EXERCISE REQUIREMENTS: Produce an exact copy of the lines from the line containing "By Derek Henry (1125, 519)" through the last line of the entries below, and only those lines.

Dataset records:
++++++++++++++++++++
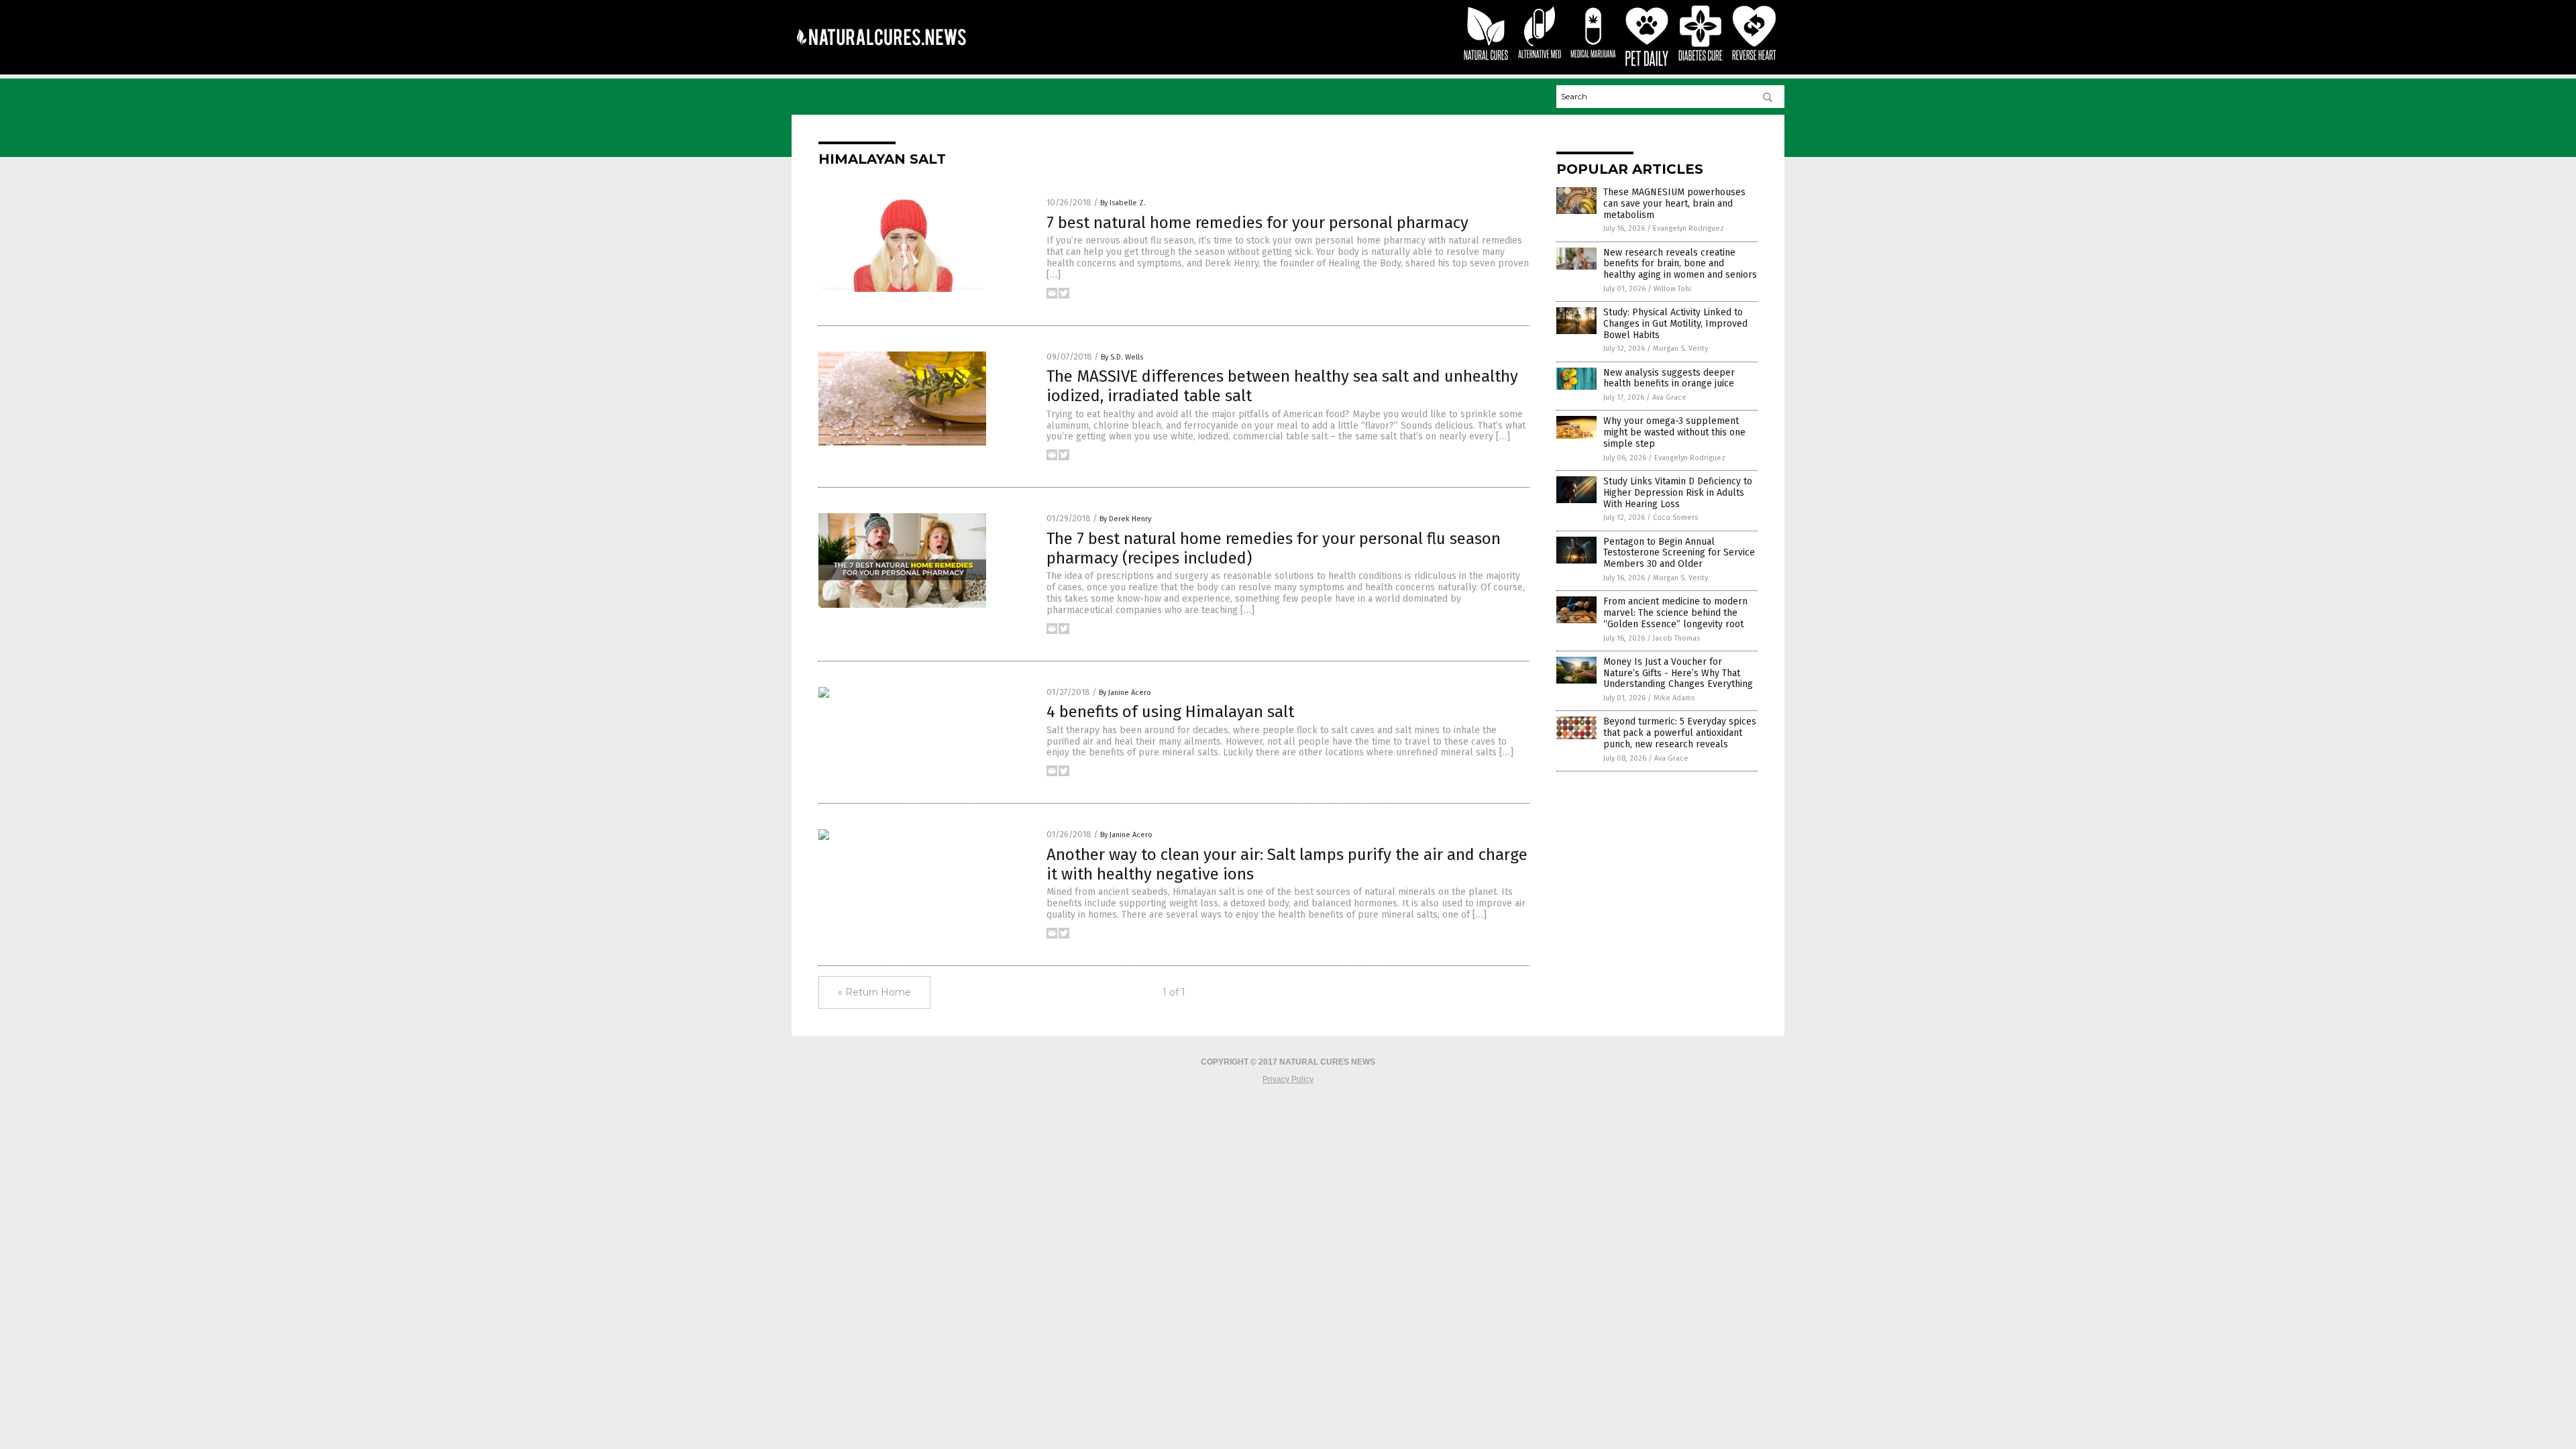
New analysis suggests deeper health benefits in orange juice (1669, 378)
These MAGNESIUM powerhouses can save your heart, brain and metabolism (1674, 203)
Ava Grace (1669, 397)
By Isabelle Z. (1123, 203)
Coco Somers (1675, 517)
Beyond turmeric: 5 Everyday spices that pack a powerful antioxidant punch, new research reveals (1679, 733)
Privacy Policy (1288, 1079)
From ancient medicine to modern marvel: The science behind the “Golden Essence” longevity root (1675, 613)
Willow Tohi (1672, 288)
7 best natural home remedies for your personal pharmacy (1257, 222)
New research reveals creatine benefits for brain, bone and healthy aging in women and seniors (1680, 264)
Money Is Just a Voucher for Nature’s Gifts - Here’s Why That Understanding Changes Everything (1678, 673)
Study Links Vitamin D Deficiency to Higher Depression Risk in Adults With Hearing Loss (1677, 493)
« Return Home (874, 992)
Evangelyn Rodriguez (1688, 228)
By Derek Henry (1125, 519)
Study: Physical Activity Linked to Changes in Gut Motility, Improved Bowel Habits (1675, 324)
++++++++++++++++++++
SOLUTION TO THE PROBLEM:
By Derek Henry (1125, 519)
Study: Physical Activity Linked to Changes in Gut Motility, Improved Bowel Habits (1675, 324)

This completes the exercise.